Pakistani police said Sunday that security forces arrested 42 Muslim militants, raising the number of detainees held in the crackdown against groups opposed to Indian rule over two-thirds of Kashmir to about 300.

"We've welcomed some of the actions that have been taken by Pakistan over the past few days, but there's no doubt what needs to happen," Blair said at a news conference with Indian Prime Minister Atal Bihari Vajpayee following talks Sunday night in New Delhi.

"There must be a complete rejection of the types of terrorist actions carried out on the first of October and the 13th of December," Blair said, referring to the Parliament attack and an Oct. 1 assault on the legislature in Indian-ruled Kashmir, which India also blames on Pakistan-based militants. "There is no halfway house for that."

After Blair met with Vajpayee, he spoke on the phone for 15 minutes with President Bush, an aide to Blair said Monday. Bush and Blair agreed terrorism should be renounced and a settlement to the India-Pakistan crisis should be negotiated, the aide said condition of anonymity.

During Blair's three-day visit to India, planned long before the Dec. 13 attack, he strongly backed Indian demands that Musharraf crack down hard on Islamic militants and disavow any support of violence to further cause of Muslim separatists in Indian-ruled Kashmir.

Blair and Vajpayee signed a declaration that equated the two assaults on legislatures in India with the Sept. 11 attacks, calling them "deliberate attempts to shatter the peace of our peoples and to undermine democratic values."

"We reject the arguments of those who attempt to justify terrorism, which in all its forms must be condemned unambiguously and eradicated wherever it exists," the statement said.

In the wake of the Sept. 11 attacks, Blair had joined the United States in wooing Musharraf to support the military campaign in Afghanistan. Pakistan complied and eventually severed its ties with the Taliban.

Vajpayee and Musharraf shook hands twice and met briefly during a weekend South Asian summit in Nepal, raising hopes that they might prepared to negotiate to ease the tension that has built since the parliament attack.

But Indian Foreign Minister Jaswant Singh said Monday that India has ruled out any dialogue with Pakistan in near future, saying Pakistan has not changed its attitude toward terrorism.

In the past month, India and Pakistan — which both tested nuclear weapons in 1998 — have amassed thousands of troops along their 1,100-mile frontier, cut off airspace rights, slashed their embassy staffs and halted cross-border passenger air, train and bus service.

Muslim Pakistan and Hindu-majority India have twice gone to war over Kashmir, the mostly Muslim region divided between them after the subcontinent gained independence from Britain in 1947.

India says Pakistan is waging a "proxy war" in Kashmir.

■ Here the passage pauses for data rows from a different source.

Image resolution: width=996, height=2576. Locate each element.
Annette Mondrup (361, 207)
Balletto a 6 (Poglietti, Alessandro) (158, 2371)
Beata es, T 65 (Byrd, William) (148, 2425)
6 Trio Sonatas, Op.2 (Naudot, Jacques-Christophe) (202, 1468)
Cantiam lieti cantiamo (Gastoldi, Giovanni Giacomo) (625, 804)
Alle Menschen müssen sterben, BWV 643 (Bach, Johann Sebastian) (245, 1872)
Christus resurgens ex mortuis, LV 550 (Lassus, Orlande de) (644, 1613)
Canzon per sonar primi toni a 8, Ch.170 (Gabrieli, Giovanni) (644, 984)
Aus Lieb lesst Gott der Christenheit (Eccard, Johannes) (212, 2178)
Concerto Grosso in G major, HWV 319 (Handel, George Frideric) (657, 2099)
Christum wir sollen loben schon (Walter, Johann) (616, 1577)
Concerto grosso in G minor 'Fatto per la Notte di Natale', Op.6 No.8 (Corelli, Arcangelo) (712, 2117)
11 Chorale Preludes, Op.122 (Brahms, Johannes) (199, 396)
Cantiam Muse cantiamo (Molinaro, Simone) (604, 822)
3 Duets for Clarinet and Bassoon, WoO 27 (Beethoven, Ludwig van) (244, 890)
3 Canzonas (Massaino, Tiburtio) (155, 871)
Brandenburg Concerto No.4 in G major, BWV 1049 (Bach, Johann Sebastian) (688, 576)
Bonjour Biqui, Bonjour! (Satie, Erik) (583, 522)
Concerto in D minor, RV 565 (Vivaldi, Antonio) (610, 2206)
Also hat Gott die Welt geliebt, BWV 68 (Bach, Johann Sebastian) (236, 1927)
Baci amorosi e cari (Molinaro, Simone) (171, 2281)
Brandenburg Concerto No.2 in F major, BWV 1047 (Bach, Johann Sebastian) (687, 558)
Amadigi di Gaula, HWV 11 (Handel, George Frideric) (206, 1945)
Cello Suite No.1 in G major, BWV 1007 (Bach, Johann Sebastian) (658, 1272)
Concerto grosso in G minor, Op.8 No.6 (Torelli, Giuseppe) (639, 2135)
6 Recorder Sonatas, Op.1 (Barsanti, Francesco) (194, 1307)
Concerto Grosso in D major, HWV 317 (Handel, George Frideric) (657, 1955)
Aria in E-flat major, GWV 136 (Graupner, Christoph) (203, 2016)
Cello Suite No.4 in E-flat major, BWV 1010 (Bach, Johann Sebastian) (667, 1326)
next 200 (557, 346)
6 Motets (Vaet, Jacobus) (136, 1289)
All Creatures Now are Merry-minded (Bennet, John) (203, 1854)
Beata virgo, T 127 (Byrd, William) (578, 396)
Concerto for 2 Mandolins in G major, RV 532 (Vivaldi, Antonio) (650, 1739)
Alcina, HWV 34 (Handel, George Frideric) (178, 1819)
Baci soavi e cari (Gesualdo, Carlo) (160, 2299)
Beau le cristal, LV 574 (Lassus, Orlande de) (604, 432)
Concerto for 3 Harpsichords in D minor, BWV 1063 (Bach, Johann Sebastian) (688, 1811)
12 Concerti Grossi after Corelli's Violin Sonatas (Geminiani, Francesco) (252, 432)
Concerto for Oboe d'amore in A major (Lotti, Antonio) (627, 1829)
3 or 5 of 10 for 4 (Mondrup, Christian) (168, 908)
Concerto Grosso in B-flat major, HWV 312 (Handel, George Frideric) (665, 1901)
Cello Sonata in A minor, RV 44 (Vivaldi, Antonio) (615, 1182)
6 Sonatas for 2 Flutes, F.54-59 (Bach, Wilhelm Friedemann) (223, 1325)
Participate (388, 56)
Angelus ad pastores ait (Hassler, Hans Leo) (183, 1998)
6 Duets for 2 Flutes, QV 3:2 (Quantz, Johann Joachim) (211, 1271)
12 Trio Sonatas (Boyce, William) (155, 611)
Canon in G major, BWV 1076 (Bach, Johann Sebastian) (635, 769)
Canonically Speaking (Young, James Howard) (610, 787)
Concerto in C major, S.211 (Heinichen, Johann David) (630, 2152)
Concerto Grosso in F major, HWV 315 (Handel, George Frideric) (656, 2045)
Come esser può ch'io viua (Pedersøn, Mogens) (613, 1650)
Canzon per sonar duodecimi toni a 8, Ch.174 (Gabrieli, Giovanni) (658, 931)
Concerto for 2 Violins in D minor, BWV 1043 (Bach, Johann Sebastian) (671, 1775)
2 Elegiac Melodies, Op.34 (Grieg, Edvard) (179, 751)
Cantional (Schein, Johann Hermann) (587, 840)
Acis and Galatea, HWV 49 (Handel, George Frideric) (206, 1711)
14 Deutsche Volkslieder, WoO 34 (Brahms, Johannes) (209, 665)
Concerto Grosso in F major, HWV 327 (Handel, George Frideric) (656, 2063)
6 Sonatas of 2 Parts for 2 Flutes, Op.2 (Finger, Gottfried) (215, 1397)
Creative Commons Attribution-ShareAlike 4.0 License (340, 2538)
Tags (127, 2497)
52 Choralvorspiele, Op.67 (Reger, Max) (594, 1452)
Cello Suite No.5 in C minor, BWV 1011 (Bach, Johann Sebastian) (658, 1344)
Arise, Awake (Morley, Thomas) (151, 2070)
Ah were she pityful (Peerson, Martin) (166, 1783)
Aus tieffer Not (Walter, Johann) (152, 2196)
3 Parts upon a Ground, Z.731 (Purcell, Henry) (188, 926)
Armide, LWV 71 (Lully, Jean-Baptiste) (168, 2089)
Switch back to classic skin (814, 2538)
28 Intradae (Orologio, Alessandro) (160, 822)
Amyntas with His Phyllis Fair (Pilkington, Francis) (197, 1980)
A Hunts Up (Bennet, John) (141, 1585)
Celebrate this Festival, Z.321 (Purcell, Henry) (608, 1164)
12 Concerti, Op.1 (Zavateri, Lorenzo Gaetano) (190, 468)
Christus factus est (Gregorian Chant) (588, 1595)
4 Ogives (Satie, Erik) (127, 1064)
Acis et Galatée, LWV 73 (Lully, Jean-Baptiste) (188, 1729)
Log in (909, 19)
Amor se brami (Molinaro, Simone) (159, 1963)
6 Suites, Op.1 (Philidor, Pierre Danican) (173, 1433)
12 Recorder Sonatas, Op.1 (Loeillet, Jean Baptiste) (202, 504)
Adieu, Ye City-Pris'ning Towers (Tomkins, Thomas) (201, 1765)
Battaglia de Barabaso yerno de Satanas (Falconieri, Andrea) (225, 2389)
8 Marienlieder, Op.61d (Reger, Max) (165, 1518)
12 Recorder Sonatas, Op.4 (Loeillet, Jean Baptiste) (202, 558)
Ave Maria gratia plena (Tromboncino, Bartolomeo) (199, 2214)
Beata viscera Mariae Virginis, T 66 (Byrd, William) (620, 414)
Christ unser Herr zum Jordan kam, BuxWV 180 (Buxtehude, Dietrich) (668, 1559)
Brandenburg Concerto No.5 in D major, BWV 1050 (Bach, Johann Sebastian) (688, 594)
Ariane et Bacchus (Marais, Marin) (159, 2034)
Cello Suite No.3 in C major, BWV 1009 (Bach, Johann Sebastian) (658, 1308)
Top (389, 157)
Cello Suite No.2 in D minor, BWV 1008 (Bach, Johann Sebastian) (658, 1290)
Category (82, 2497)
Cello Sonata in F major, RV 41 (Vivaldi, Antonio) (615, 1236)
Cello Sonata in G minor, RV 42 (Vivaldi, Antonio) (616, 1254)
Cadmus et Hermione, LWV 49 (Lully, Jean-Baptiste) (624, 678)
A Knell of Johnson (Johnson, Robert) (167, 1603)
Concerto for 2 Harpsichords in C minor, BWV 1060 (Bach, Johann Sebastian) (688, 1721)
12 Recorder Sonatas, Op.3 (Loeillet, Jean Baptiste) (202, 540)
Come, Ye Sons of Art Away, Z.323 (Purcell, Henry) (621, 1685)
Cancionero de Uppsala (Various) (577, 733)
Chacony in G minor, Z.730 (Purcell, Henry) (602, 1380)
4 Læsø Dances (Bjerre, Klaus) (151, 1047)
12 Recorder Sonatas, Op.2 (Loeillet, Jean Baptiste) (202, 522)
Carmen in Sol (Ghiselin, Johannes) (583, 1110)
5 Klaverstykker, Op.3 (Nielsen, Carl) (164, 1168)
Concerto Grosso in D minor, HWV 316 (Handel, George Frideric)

Musharraf has called the Islamic militants there "freedom fighters" but denies Indian claims that Pakistan funds and trains them.

Indian police said eight suspected Islamic militants were killed in a shootout with army troops while trying to cross into Indian-ruled Kashmir early Monday.

Police also said that in two separate attacks in the region, suspected militants hacked two shepherds to death with axes and raided a house, killing three people and wounding five.

In a speech at the Nepal summit, Musharraf said the global campaign against terrorism must distinguish between "legitimate resistances and freedom struggles on the one hand, and acts of terrorism on the other."